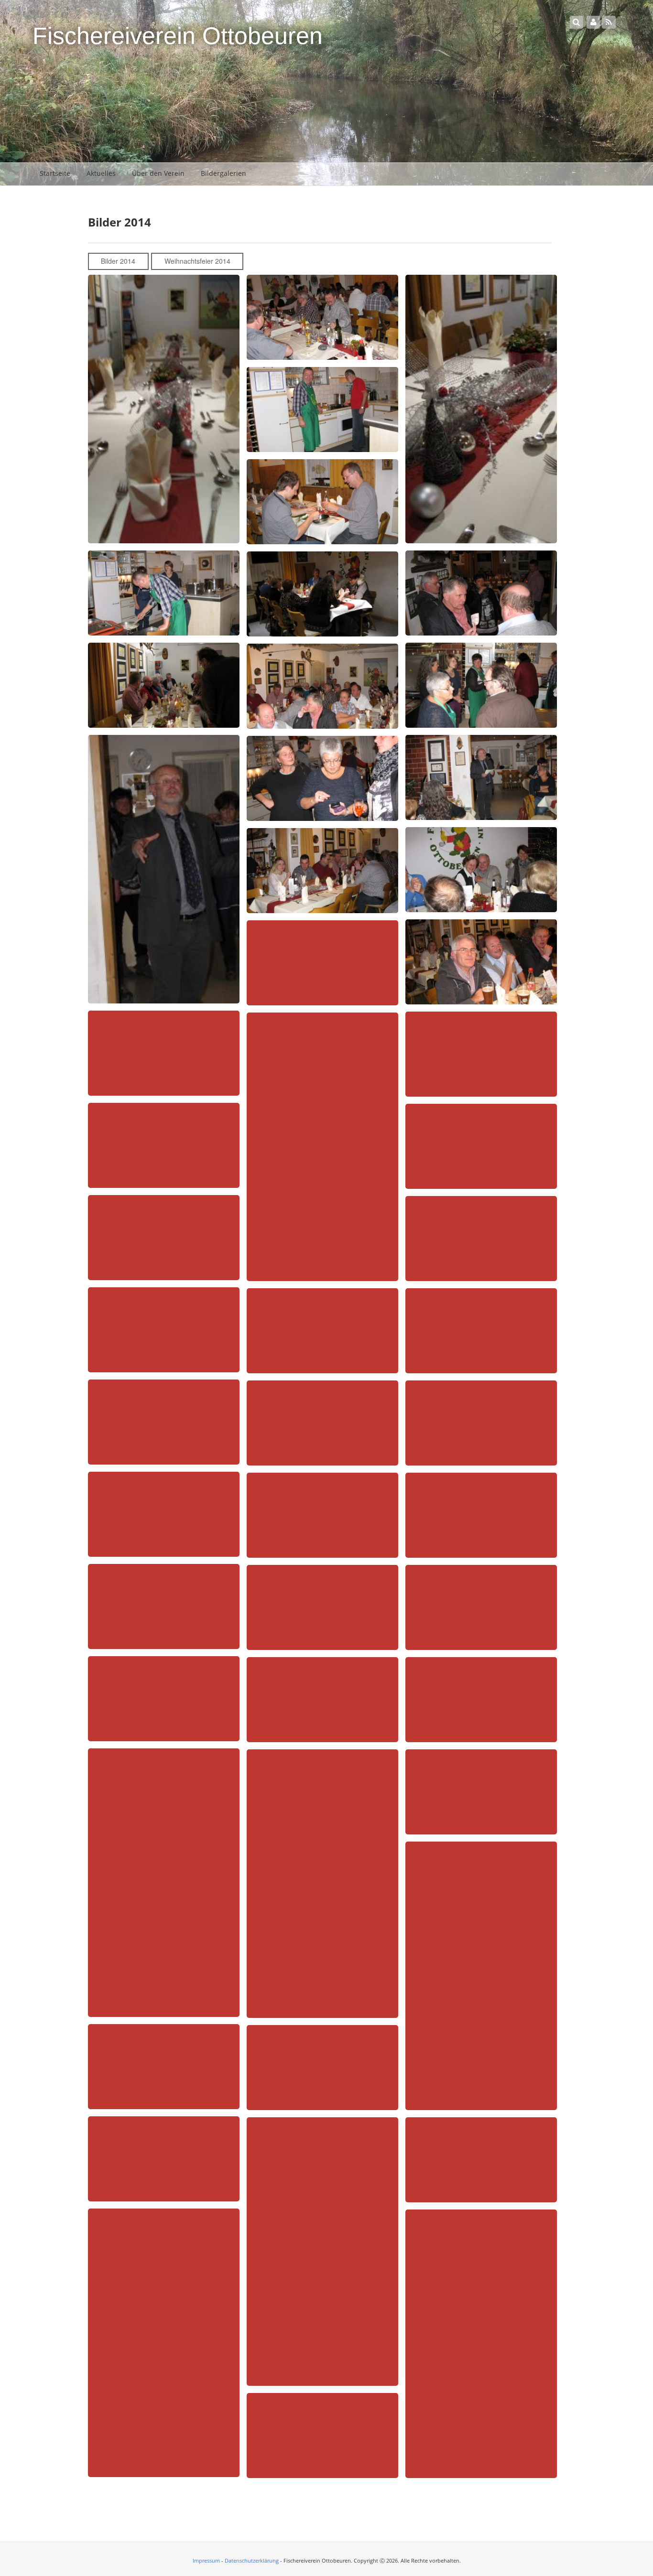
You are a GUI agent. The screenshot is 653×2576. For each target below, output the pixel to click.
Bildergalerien (223, 173)
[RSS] (608, 22)
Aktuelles (101, 173)
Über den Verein (158, 173)
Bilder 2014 (118, 261)
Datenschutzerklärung (252, 2560)
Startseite (55, 173)
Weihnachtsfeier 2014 (197, 261)
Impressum (206, 2560)
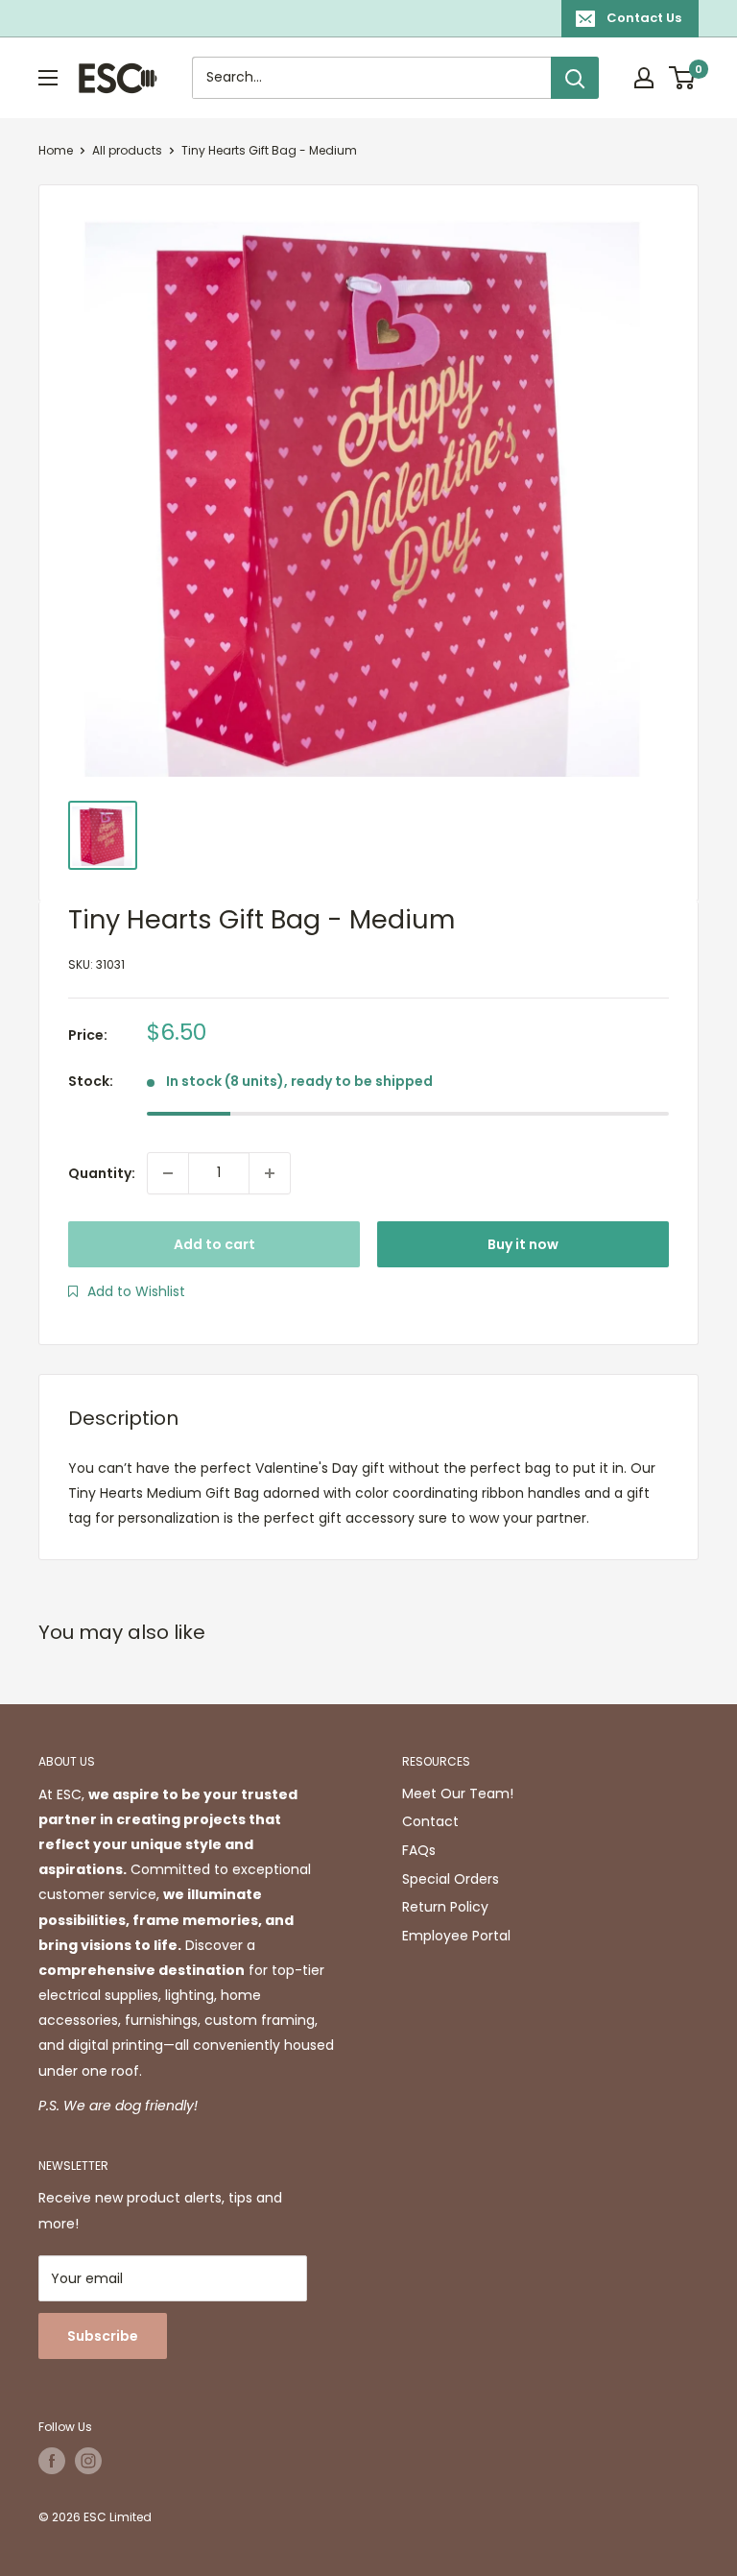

### Task instructions
All lines from the one containing "Über den Verein (158, 173)" through the end of the data are to be restated exactly, with nothing else and without the pictures.

### Task solution
Über den Verein (158, 173)
Bilder 2014 (118, 261)
Datenschutzerklärung (252, 2560)
Startseite (55, 173)
Weihnachtsfeier 2014 (197, 261)
Impressum (206, 2560)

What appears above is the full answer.